What happened: Amnesty International UK released a damning new report accusing Israel of maintaining an “apartheid regime” not only in the West Bank, but inside Israel too.
- Responding to the report, Foreign Minister Yair Lapid said: “In the past, Amnesty was a respected organisation. Not anymore. Today it is precisely the opposite. It isn’t a human rights organisation, but just another radical organisation which echoes propaganda, without serious checking the facts. Instead of seeking the truth, Amnesty echoes the same lies shared by terrorist organisations … Israel isn’t perfect, but we are a democracy committed to international law, open to criticism, with a free press and a strong and independent judicial system.”
- Arab Minister Esawi Frej, from Meretz, wrote on Twitter: “Israel has many problems that it must solve within the Green Line, as well as in the occupied territories, but Israel is not an apartheid state.”
- Meanwhile, International Trade Secretary Anne-Marie Trevelyan is visiting Israel to discuss a new UK-Israel trade deal.
- Secretary Trevelyan will hold talks today with Israel’s Minister of Economy Orna Barbivai.
- During her three-day visit, the Secretary of State will also meet key Israeli investors in the UK, and visit Tel Aviv’s new light rail metro project to identify opportunities for UK firms to be involved in the project.
- She will visit the Hebrew University of Jerusalem, where she will discuss UK and Israeli agri-tech expertise.
- Noting the benefits of leaving the EU, Secretary Trevelyan said on arrival: “Unlike in the past, we can now work with friends and allies like Israel to strike deals that are truly tailored to our strengths.”
- The Secretary of State will also travel to Ramallah to meet with Palestinian Authority Minister of National Economy Khalid Osaily and visit the UK-Palestinian Tech Hub to strengthen links between UK and Palestinian tech enterprises.
Context: The Amnesty report appears to be a twisted, one-sided account of a complex conflict.
- The report damages hope of building peace and advancing a solution between Israel and the Palestinians.
- For more on the report, read our BICOM briefing from yesterday.
- The UK is Israel’s third largest trading partner, with £2.7bn worth of British exports to Israel in 2020 and an overall trade relationship worth £4.8bn per year.
- Last year, Israeli investment into the UK was worth over £200m and secured hundreds of jobs across the UK.
- The new agreement will focus on complimentary areas of synergy between the two economies, predominantly in the field of tech, including digital services and life sciences.
- According to the Department for International Trade, “a new trade agreement is part of our commitment to build a stronger relationship with Israel and is a huge opportunity to deepen ties with a fellow democracy and tech superpower so together we can create well-paid, high value jobs in both countries”

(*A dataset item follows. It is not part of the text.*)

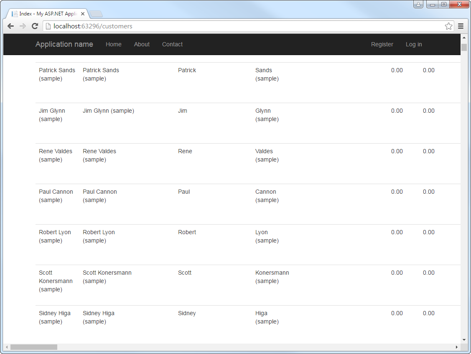Open a new browser tab

tap(96, 13)
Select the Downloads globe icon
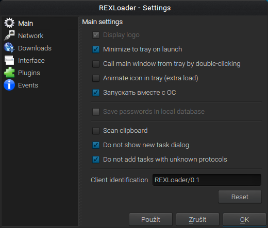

Looking ahead: The consultations around a new UK-Israel trade deal is expected to last for the next couple of months.
- The UK is planning to host a UK-Israel Innovation Summit this spring, which both British and Israeli prime ministers are expected to attend.
- Regarding Amnesty, there have been calls inside Israel to cancel the tax exemption that the organisation’s Israeli office currently benefits from.
- Similar anti-Israel reports are anticipated later this year, when the UN’s Human Rights Council presents the results of their Commission of Inquiry.